SHOW business and politics share many things in common, and actors and politicians are kindred spirits. Rumors and intrigue are precious commodities actors and politicians can exploit for that darker side of communication, which is to conjure facts out of lies. Gossip is a given in both fields, with politicians built to survive any stinking tale about them and actors coming out better known by the population. “Bring it on” is a motto that appears to be a code of courage when it is really a lack of shame and guilt, a product of life coached to dismiss any kind of compass, moral or directional. Actors and politicians, be they good in their craft or evil in their tasks, are recipients of destinies greatest boon—recognition of whatever form and persuasion.
Ethics makes the difference between the two: actors, whether they are good or faltering in their art, are in that realm where they are in touch with the transcendental power of creating roles and telling stories; politicians be they with the best of intentions or suffused with acclaimed ideals, which are anyway rare, enter a system that is de facto vile.
The actor faces the horizon in all its peregrinations and is ready to conjure dreams and inspirations or, in some plots, nightmare from which the human spirit can soar. Or, if that spirit plumbs the human capacity and reaches the depth of hell in other people, the journey is to learn, to know, to find a light. In the actor’s worst scenario, there is always a self, scared to death but still full of hope.

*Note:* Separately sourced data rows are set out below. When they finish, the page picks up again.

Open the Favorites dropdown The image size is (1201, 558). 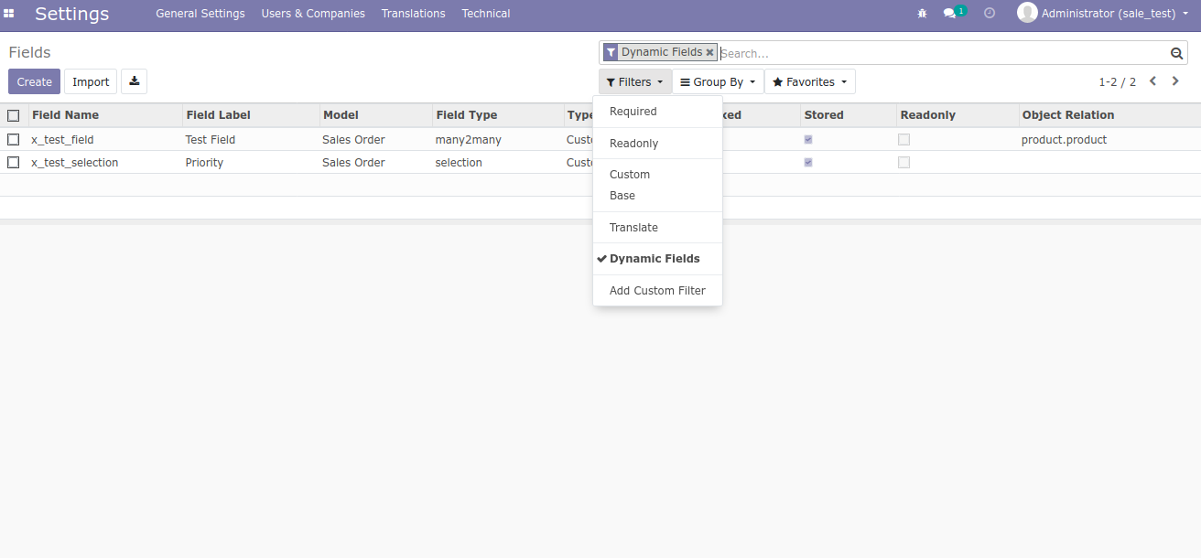pyautogui.click(x=809, y=82)
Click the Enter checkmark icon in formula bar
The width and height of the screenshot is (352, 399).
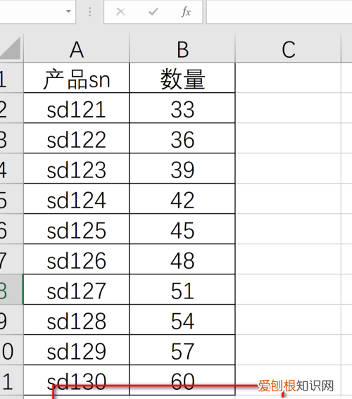(153, 12)
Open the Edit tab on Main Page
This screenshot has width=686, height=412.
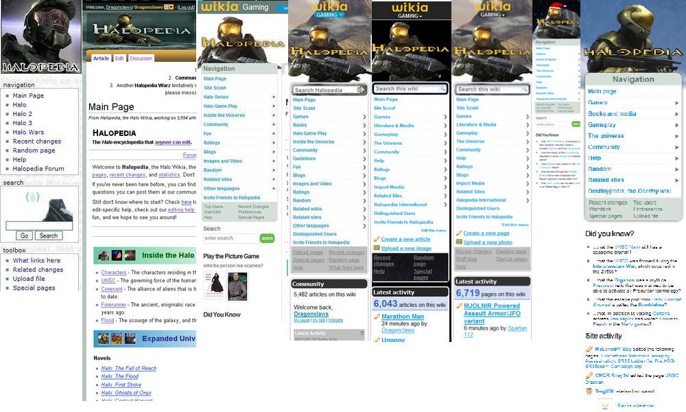(119, 58)
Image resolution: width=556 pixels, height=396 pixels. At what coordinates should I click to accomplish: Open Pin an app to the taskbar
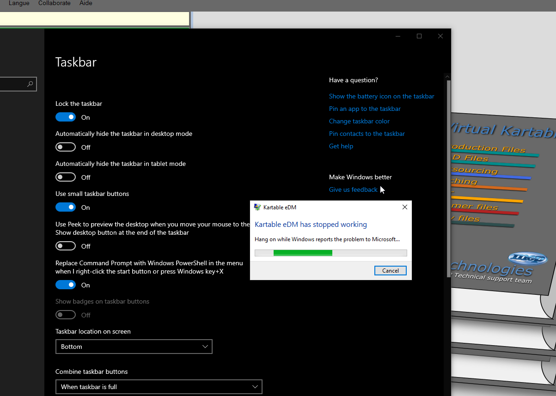pyautogui.click(x=365, y=109)
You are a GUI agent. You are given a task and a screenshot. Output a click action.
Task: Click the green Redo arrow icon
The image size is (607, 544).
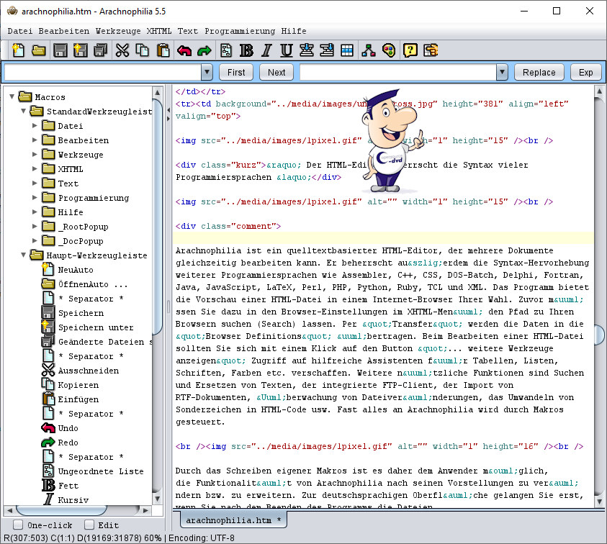(204, 50)
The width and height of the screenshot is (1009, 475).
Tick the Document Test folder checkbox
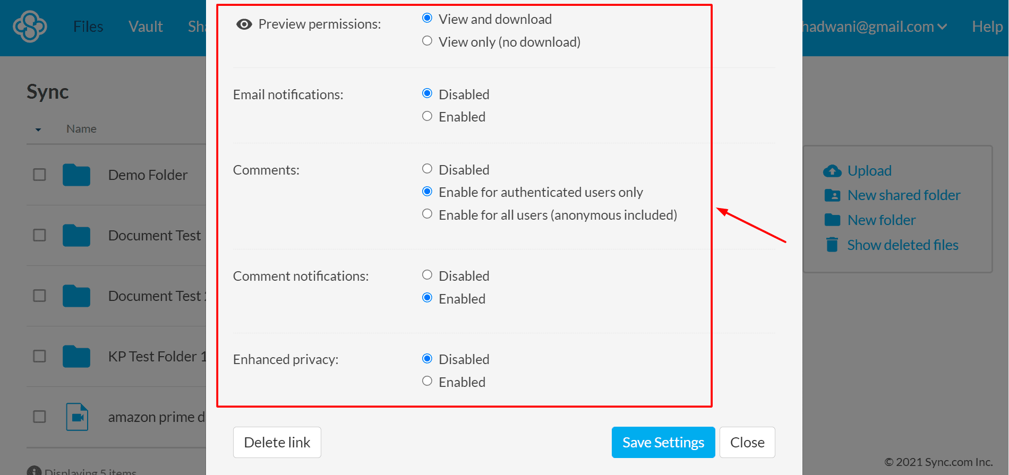[39, 235]
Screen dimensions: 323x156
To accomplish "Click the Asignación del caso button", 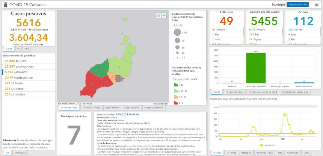I will (x=297, y=4).
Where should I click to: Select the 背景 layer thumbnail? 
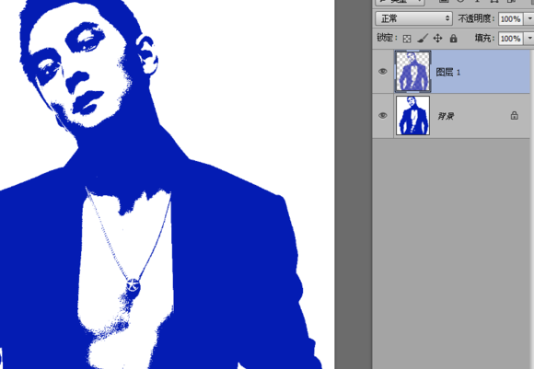pos(412,115)
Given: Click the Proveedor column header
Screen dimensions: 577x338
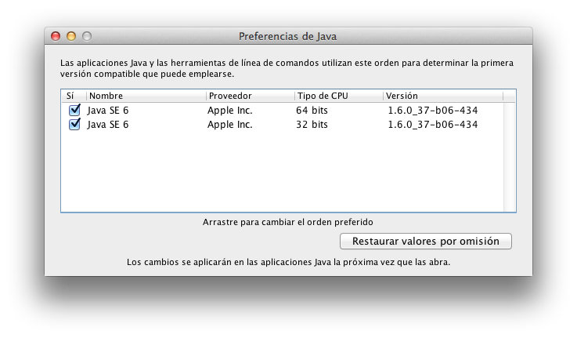Looking at the screenshot, I should (249, 96).
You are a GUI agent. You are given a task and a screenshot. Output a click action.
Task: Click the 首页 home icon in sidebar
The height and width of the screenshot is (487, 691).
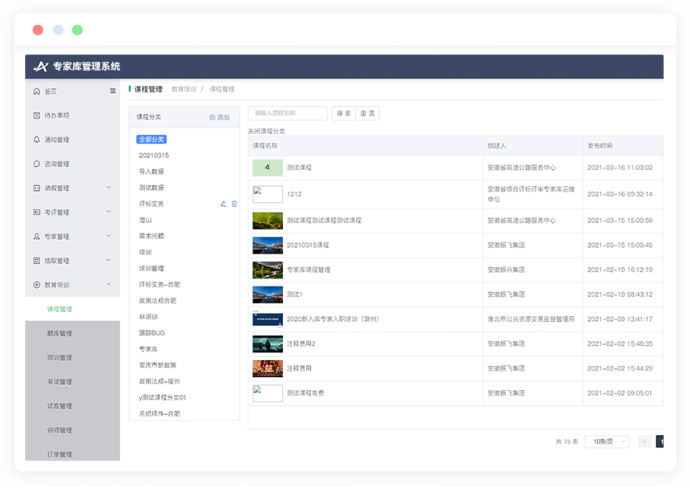[37, 91]
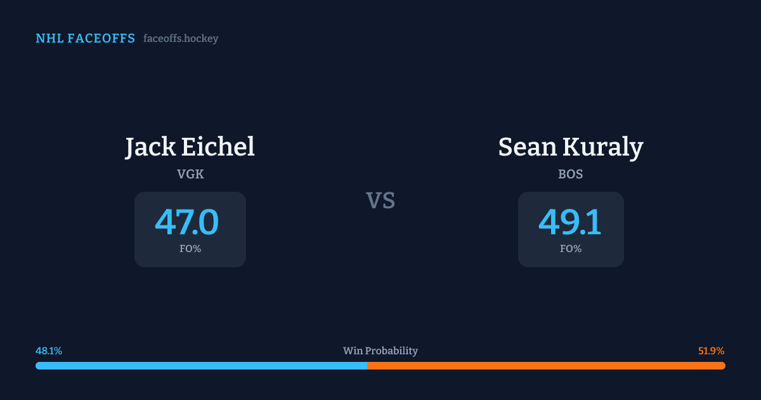Screen dimensions: 761x400
Task: Open the faceoffs.hockey site link
Action: pyautogui.click(x=181, y=39)
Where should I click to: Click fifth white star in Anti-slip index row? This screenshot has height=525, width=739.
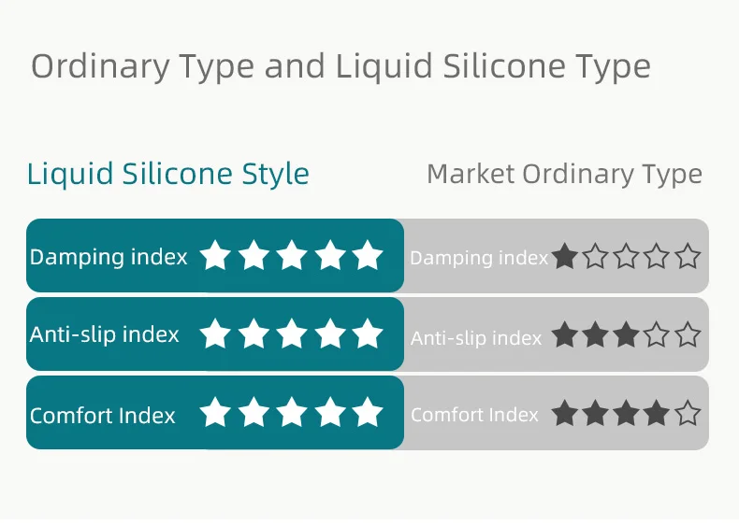coord(368,333)
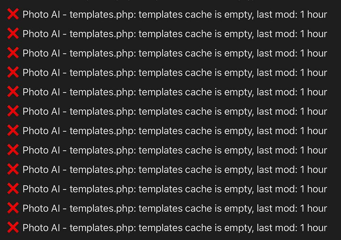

The politician faces a space and asks: What is in that space for me? There is no emptiness or vacant scene for a politician because he is always full of himself. That fullness, which is not necessarily positive, is the politician’s weapon to confront societies awkward in the presence of his uselessness. Or, haven’t you asked before the question that maybe, just maybe, we really do not need politicians?
But you might say: We also do not need actors. Maybe we don’t, but at least, give and take the mystery of supply and demand, we do not elect actors and we do not support them with our resources. If we watch them constantly and grovel at their perfumed feet, this is all a function of our own evolved and tortured psychologies, conscripted slaves to pulchritude. This is cliché but with actors, we elect them with our heart attuned to our own sense of beauty and magic, and enough marketing strategies to alter the orbit of our planet.
It is different with politicians. We vote them into power to find out that elections are really about consuming the power of the people. Commodified, the power becomes a product whose values come at a price—the loss of people’s power in the running of their lives, homes and communities.
Why do I belabor these points about art and politics? There is a need to rethink the kinship between actors and politicians for one good reason: What if actors become politicians and the politicians transform themselves into actors?
That is no more a question than a fact.
The last few days have seen exactly the answer to the puzzle of actors and politicians becoming one.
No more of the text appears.